We need stronger tools in this regard than just insurance expansion and more investment in current medical services delivery to improve overall population health. Most people know this, but then they move right off that page and forget about it. We keep obsessing in public policy about the coverage and financing of health care, even though the share of our lifetime health and life expectancy that is due to the variation in health services quality and the availability of it is a fraction of all the other factors that get loaded into all the causes of death and long-term chronic conditions. Many of those later conditions are baked in the cake with a long-tailed trajectory before patients ever engage our very expensive "fix me up at the last minute" medical system.

That's why changing the time horizons for making health care decisions is so important. To deal with that, we will have to get out of the medical box and its various silos. We need to think more about how people make their decisions. Education is a crude proxy for it; we certainly continue to make a lot of mistakes in the educational policy field, as well as in health policy. But people who have more education, as we crudely measure it, end up being healthier. They make better decisions and end up with better long-term health.

It all starts very much in early childhood; there are some necessary interventions and investments we should and could enhance there. Those early developmental experiences will show up in one's health 50 or 60 years later. We don't just develop chronic conditions overnight. They were shaped and started a long time before, but they only seem to suddenly show up more visibly now.

Decision support, brought down to the level at which it means something to a patient, is important because there are a many different pathways of treatment that could come out of that. Navigational assistance, which gives consumers an informational leg up in coping with a very bizarre, complex health care system, would be much more useful to them than having another round of mandates or a thicker set of rules imposed on third parties.

The Urgency of First Discovering What Works

So we have all these theories, all these grand ambitions. Could we first try to demonstrate the actual "savings" before we spend them all in advance? Some of this stuff will work, and we need to try all, or most of it, out to some degree now. However, many of the policy proposals and reform concepts are not going to pay off in the short run. We will need to develop a better evidence base for them, before we can assume that we actually have the money to spend that other people like to presume will be available.

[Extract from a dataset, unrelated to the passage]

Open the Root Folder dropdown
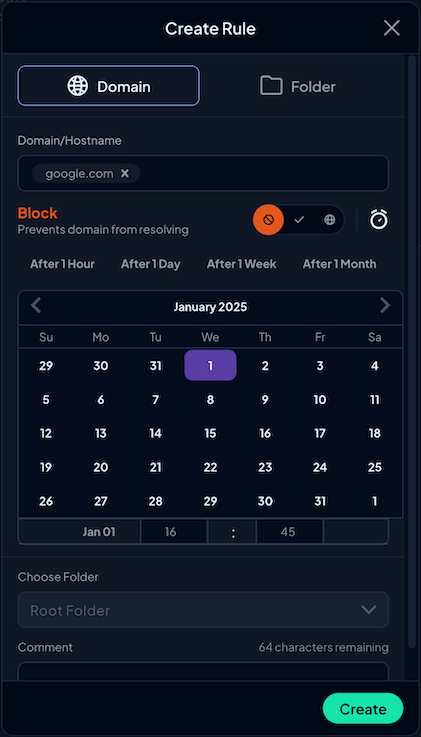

We need to focus today, if not yesterday, on the starting path to long-term solutions, not short-term fixes. With a bit more of an open architecture, where you don't pour in the concrete of fixed public policy on the legislative front before you know the foundation is sound and sustainable.

Slowing down the current health reform express train we are on in Congress this year, and rerouting the tracks, is the better way to go. Remember, you can always "wait till next year" for the next "once in a lifetime" opportunity. It happens every year in Washington, where there should be no fierce urgency of "right now" before you know what's going on.

We saw this once before, 20 years ago. It turns out that politicians seem very bold, until they get a little bit of negative feedback at the grassroots. Note this photo of Congressman Dan Rostenkowski, then-chairman of the House Ways & Means Committee, getting in touch, up close and personal, with some of his angry constituents in 1989 after the Medicare catastrophic legislation was passed. It had a shelf life of a little bit less than a year, and never quite got to the full implementation stage. I wouldn't recommend going to the precipice and then hoping to dial it back. But today's political inevitabilities are rarely so fixed in concrete.

Thomas P. Miller is a resident fellow at AEI.